- Extrait du texte
--------
Conclusion de la première partie

Dans l’introduction de cette partie, nous avons insisté sur la complémentarité thématique, implicite parfois, explicite le plus souvent, entre les travaux sur la croissance et ceux sur le changement technique. A l’inverse, dans l’introduction générale, nous avons justifié une distinction entre l’analyse néoclassique de la croissance et l’approche évolutionniste de l’industrie et de la technologie. Nous avons également montré que l’analyse du changement technique s’est largement construite sur des travaux empiriques ou de type monographique concernant des pays ou des industries, par opposition aux modèles formels de la théorie de la croissance. Cependant, ces classifications ne sont pas toujours aussi strictes, ce qui complique a priori considérablement notre tâche. A titre d’exemple, et sans anticiper la question des propositions théoriques et des politiques publiques abordée dans la troisième partie, nous voulons insister sur le fait que les théories néoclassiques et les théories évolutionnistes aboutissent parfois aux mêmes conclusions sur un ensemble de thèmes. L’article de Nelson et Romer [1996] en listent indirectement quelques uns. Parmi eux, notons leur point de vue sur les droits de propriété et la recherche. Ils précisent qu’ « ‘établir des droits de propriété sur le produit de la recherche scientifique n’est en général pas une bonne pratique. Cela est vrai si la recherche est dirigée vers des applications pratiques auxquelles sont confrontées les professionnels de la sécurité ou de la santé ou alors les firmes commerciales. Les avantages sont manifestes dans un système où le gouvernement subventionne la production des concepts et des idées fondamentales et les laissent circuler librement’ » 376 .

En fait, les principaux points de divergence ne viennent pas des travaux appliqués, mais de l’appréciation théorique du changement technique et des innovations. Aussi, la proximité entre certaines conclusions des économistes néoclassiques et celles des économistes évolutionnistes sur les caractéristiques du changement technique au niveau des firmes et des économies n’exclut pas une représentation incompatible concernant l’appréhension théorique de ces caractéristiques. De plus, l’existence de conclusions divergentes justifie la volonté de s’intéresser à chacune de ces théories pour en extraire les caractéristiques propres et apprécier leur développement futur, mesuré à la fois par les avancées techniques déjà enregistrées et les progrès empiriques liés à ces avancées.
--------
- Exercice court A
Mettez sous forme de liste numérotée les lignes des enregistrements, de la ligne contenant « Task: Open the Artifacts » jusqu'à la dernière ligne des enregistrements incluse, en omettant les lignes vides. Laissez les images hors de la réponse.

Exemples d'ancrage sur écran
--------
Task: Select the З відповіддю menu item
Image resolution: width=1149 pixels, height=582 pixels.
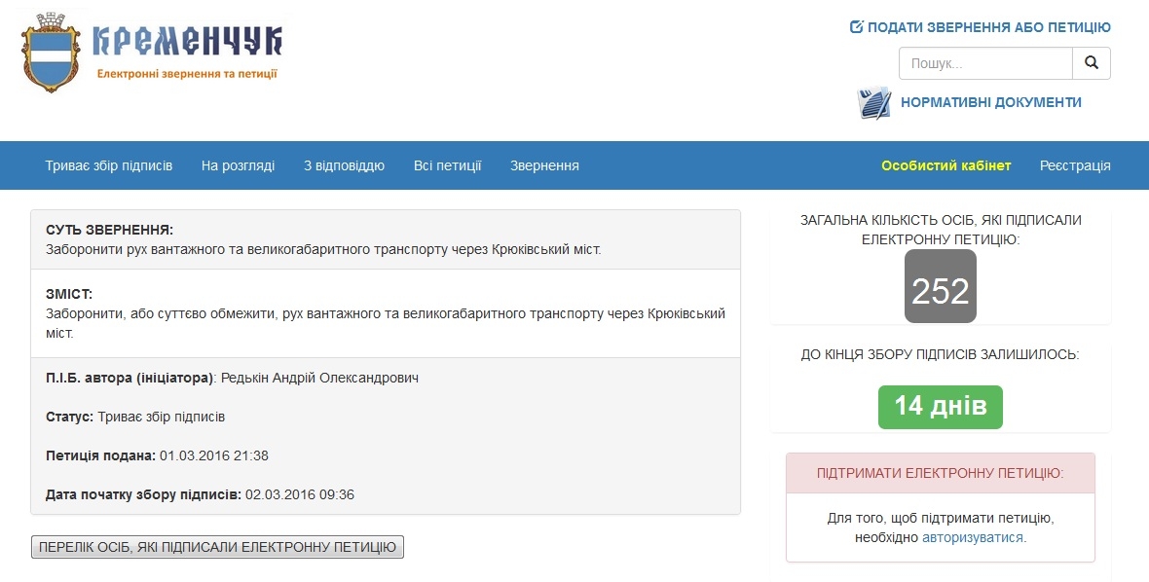Action: click(344, 165)
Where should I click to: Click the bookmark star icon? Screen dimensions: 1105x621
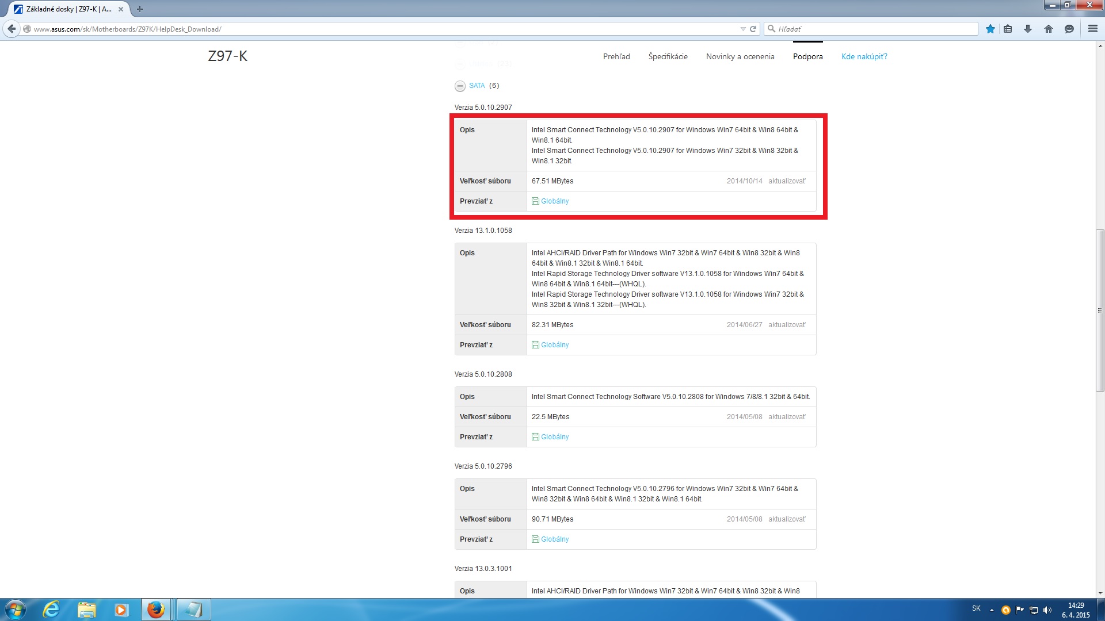tap(990, 29)
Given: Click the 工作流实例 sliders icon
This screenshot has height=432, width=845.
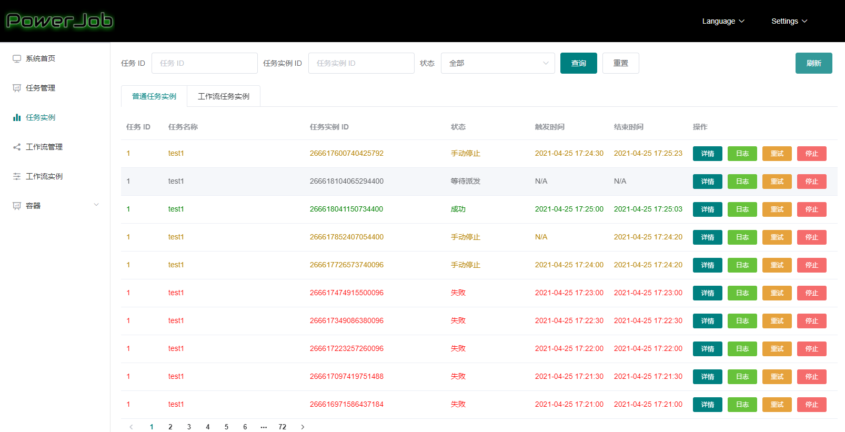Looking at the screenshot, I should click(17, 176).
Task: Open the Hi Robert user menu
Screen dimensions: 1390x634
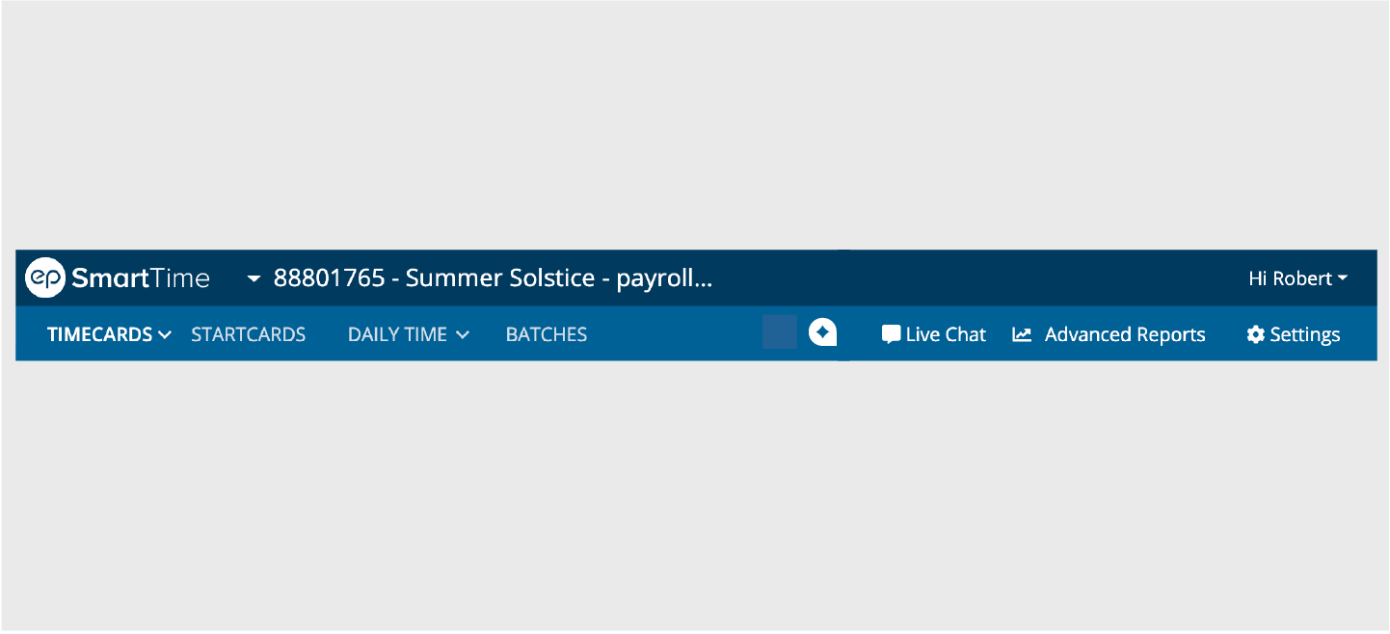Action: click(x=1290, y=278)
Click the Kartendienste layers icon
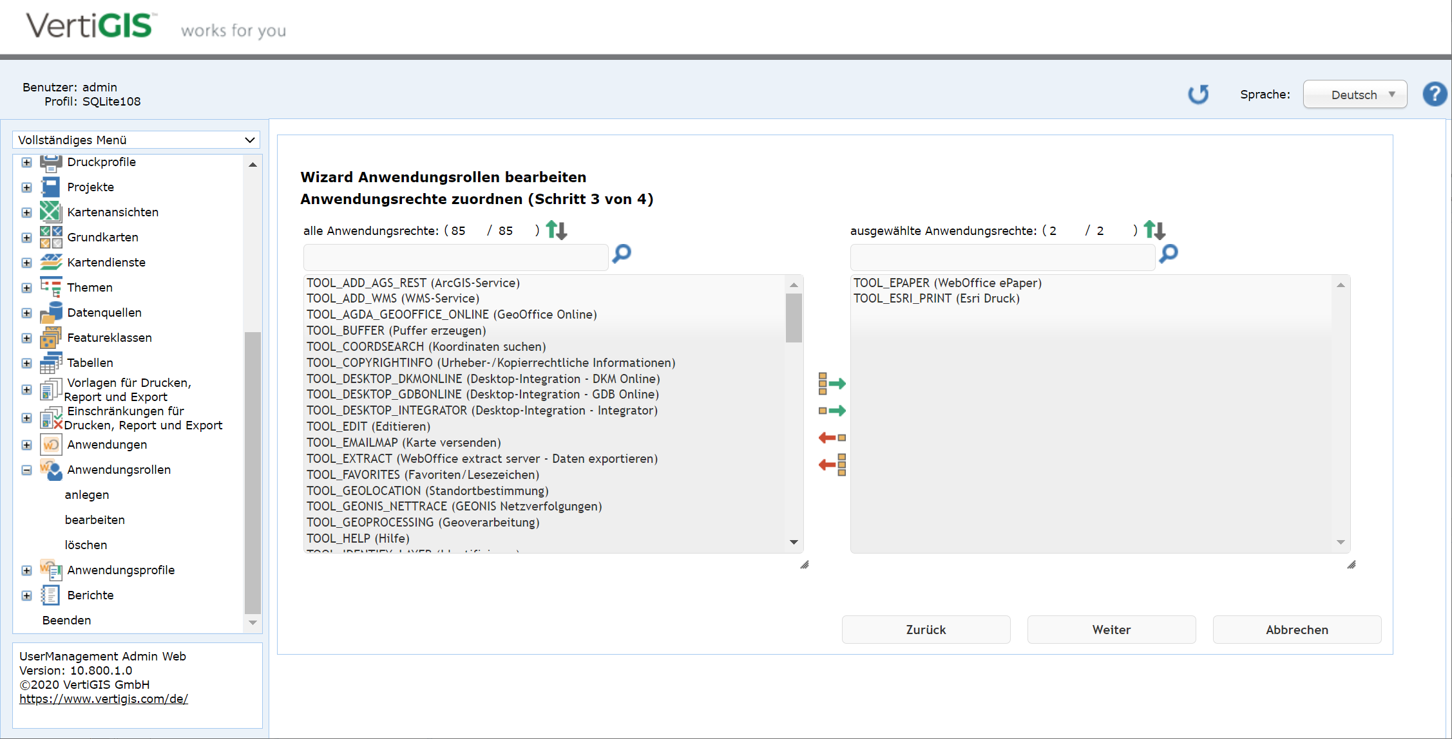The height and width of the screenshot is (739, 1452). coord(50,262)
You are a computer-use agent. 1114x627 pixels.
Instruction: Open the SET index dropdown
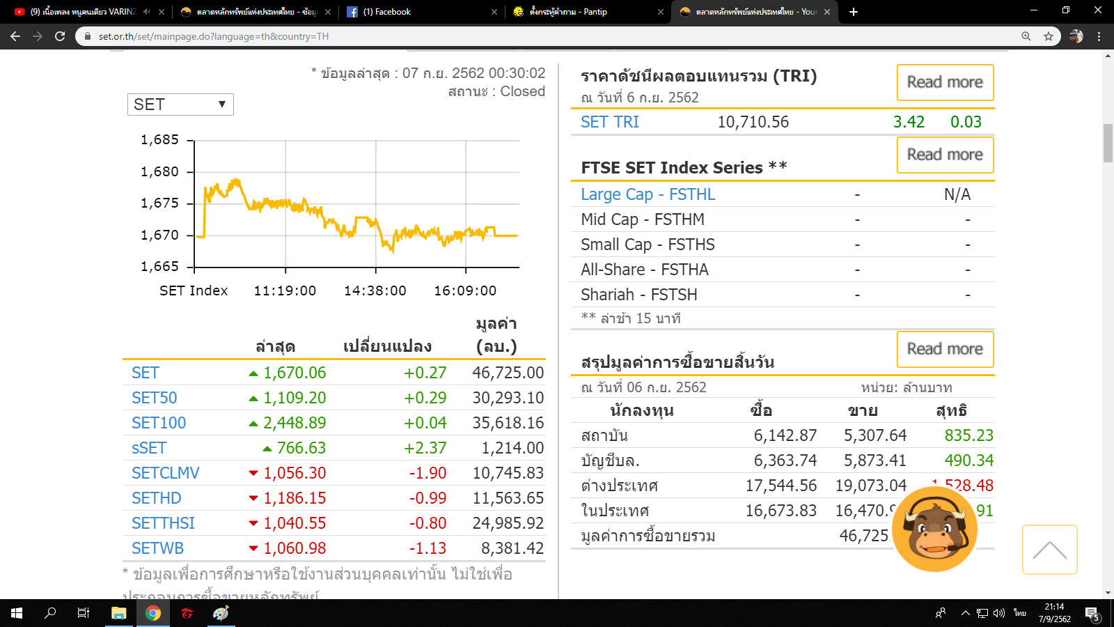[x=180, y=105]
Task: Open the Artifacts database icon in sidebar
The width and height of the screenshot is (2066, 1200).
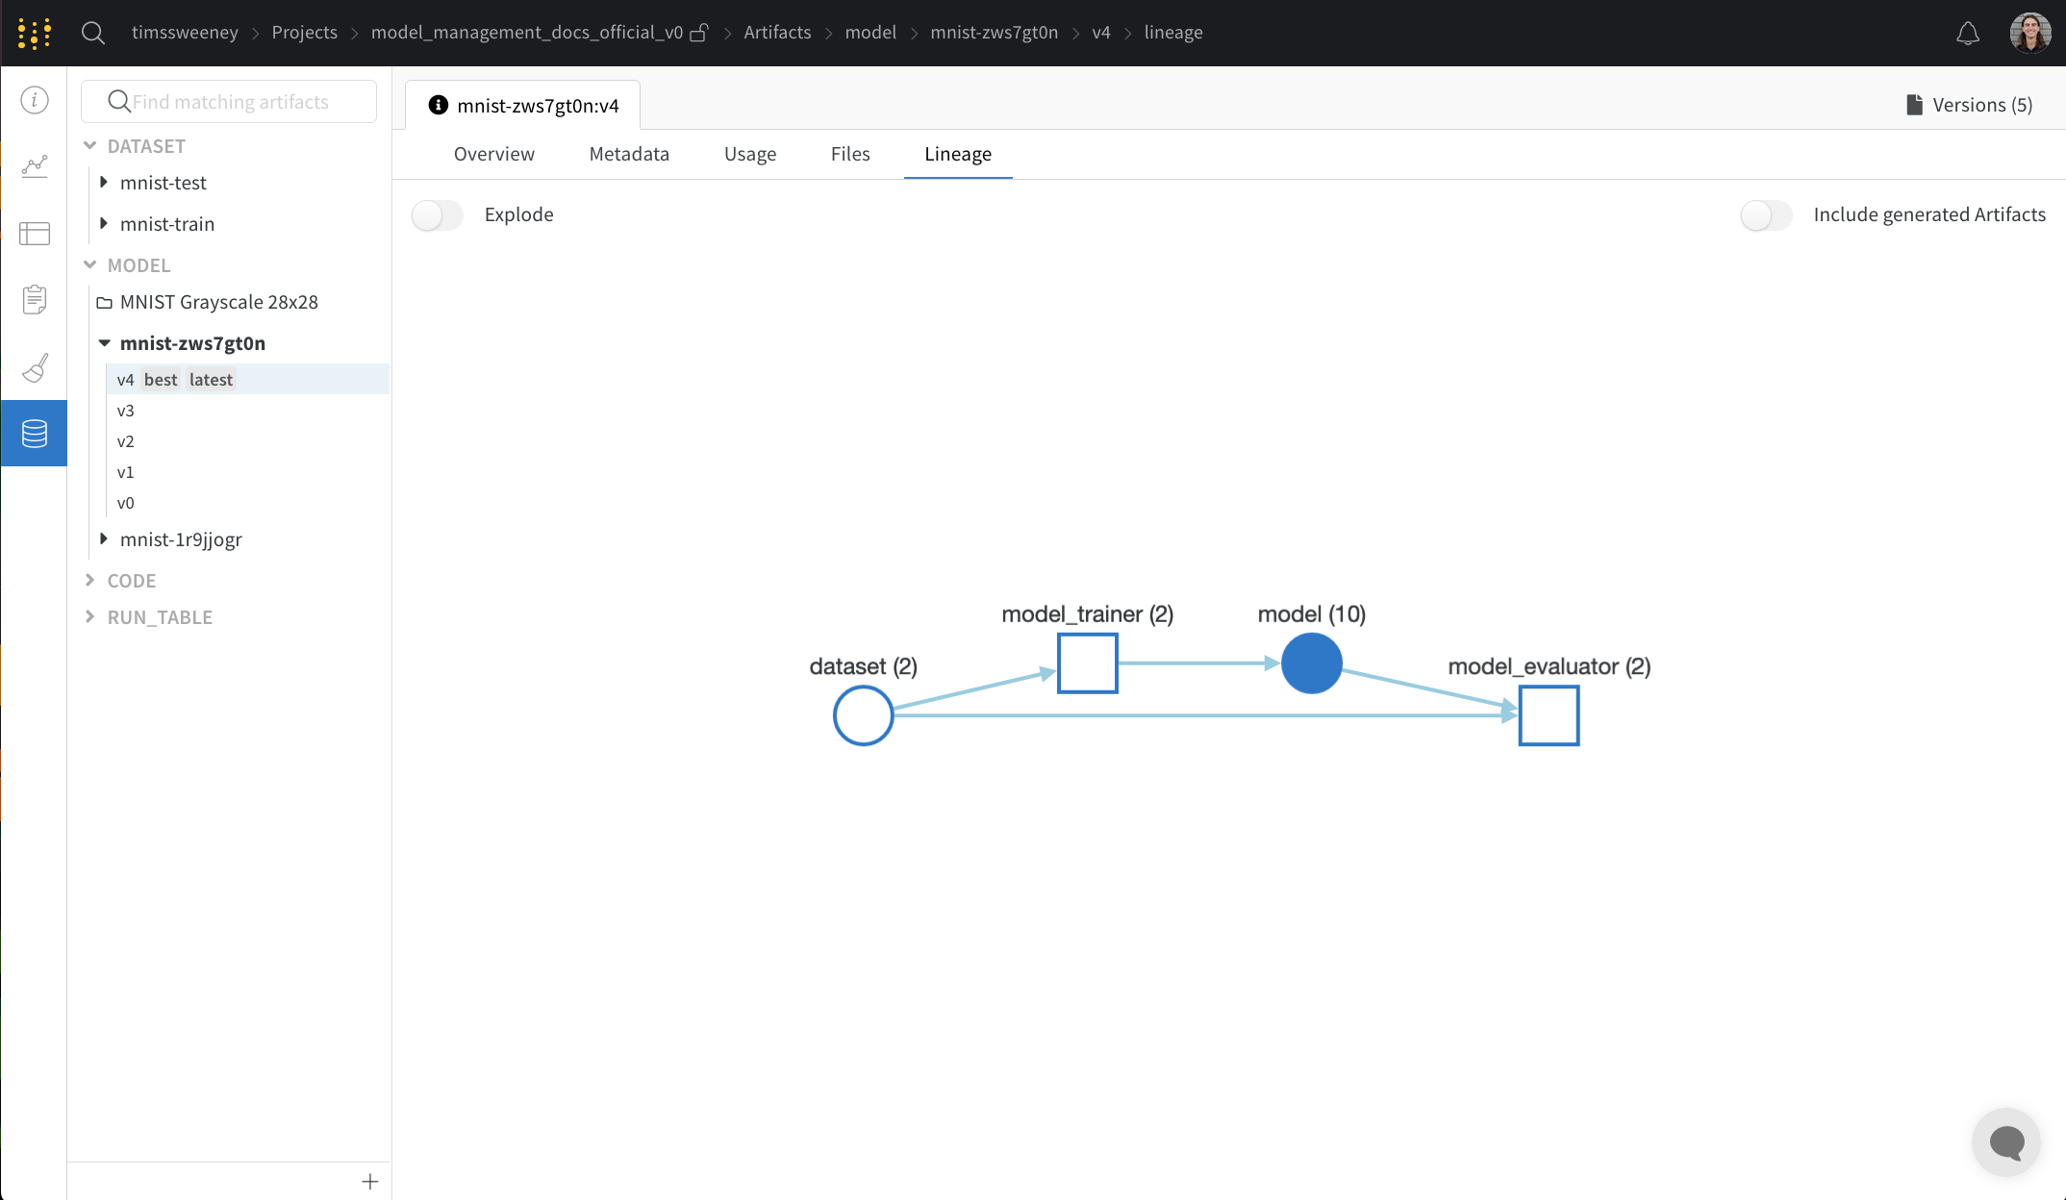Action: click(35, 434)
--------
- Exercice court B
D'après l'extrait sur la croissance et le changement technique, d'où viennent les principaux points de divergence entre économistes néoclassiques et évolutionnistes ?

- Corrigé A
1. Task: Open the Artifacts database icon in sidebar
2. The width and height of the screenshot is (2066, 1200).
3. Action: click(35, 434)

- Corrigé B
Ils ne viennent pas des travaux appliqués, mais de l'appréciation théorique du changement technique et des innovations.